|Saturday, February 01, 2003|
PyObjC is interesting, but not relevant to me
I don't expect I'll be using PyObjC much myself because I'm committed to writing cross-platform applications. That is why I'm using Python, wxPython and PythonCard to write apps that run on Windows, Linux, and Mac OS X. I don't know Objective-C and I really don't have any interest in learning a single OS API such as Cocoa anymore than I want to invest a lot of time in .NET that only works with Windows.
Yes, .NET may someday run on the Mac, but I'll bet it won't ever work on Linux. I think the Mono project is deluding itself if it thinks that someday it won't get crushed by the MS lawyers, so that isn't an option for .NET compatibility. I'll be very pleased if Mono does succeed, but I won't consider investing time even looking at C# and .NET for a couple of years. I'm very happy with Python and libs for Python.

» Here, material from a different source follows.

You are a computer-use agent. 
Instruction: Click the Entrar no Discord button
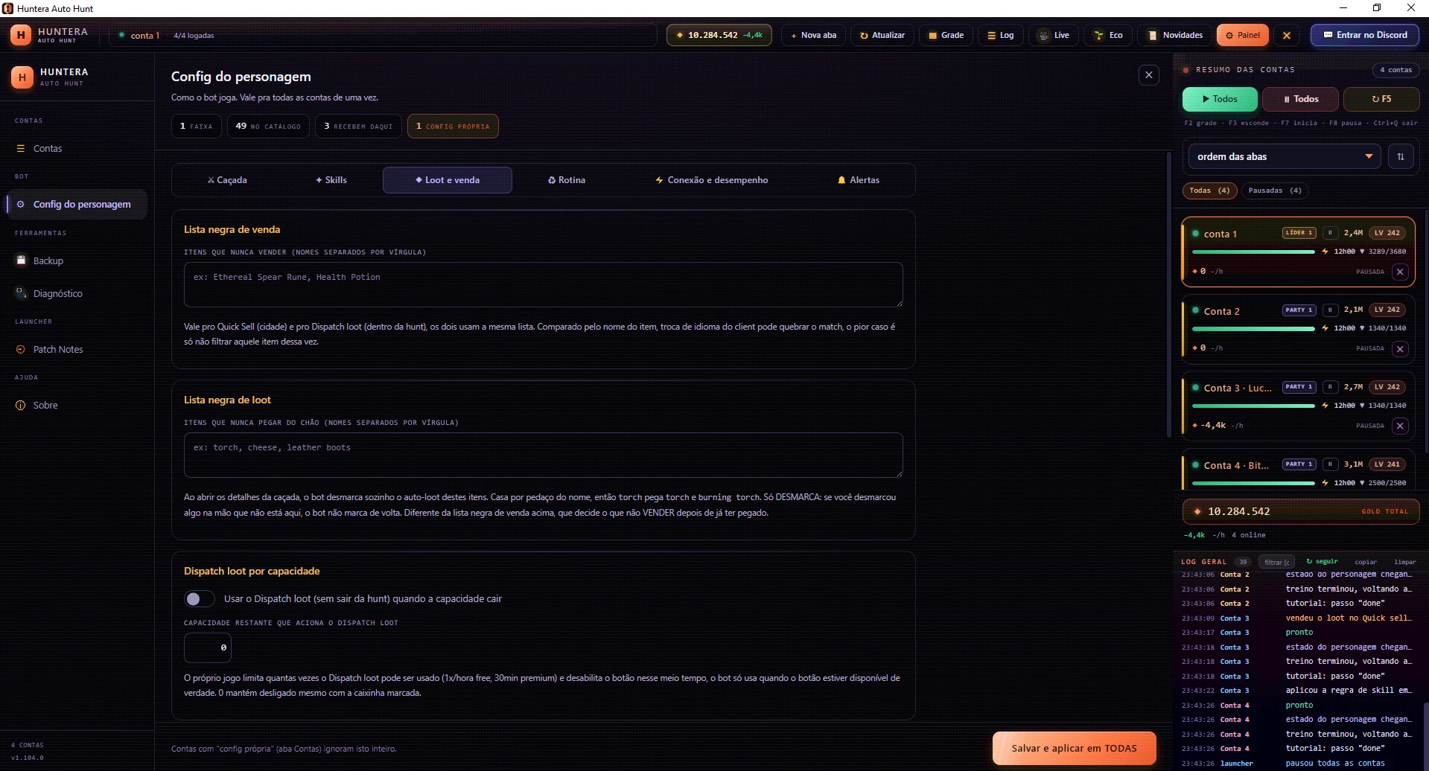[1364, 35]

I've changed my primary operating system many times in the past and I expect that I will again, so cross-platform, open source languages and libraries are the thing for me. In fact, all of the PythonCard code that I've written in the last year and half is now working on my G4 tower.
11:16:45 AM comment 
Introduction to PyObjC is now available. This is the first article in a series on PyObjC by my friend Bill Bumgarner. For doing Mac OS X specific applications, PyObjC looks like a great solution because you have direct access to Cocoa and can use Project Builder and Interface Builder as the Integrated Development Environment (IDE).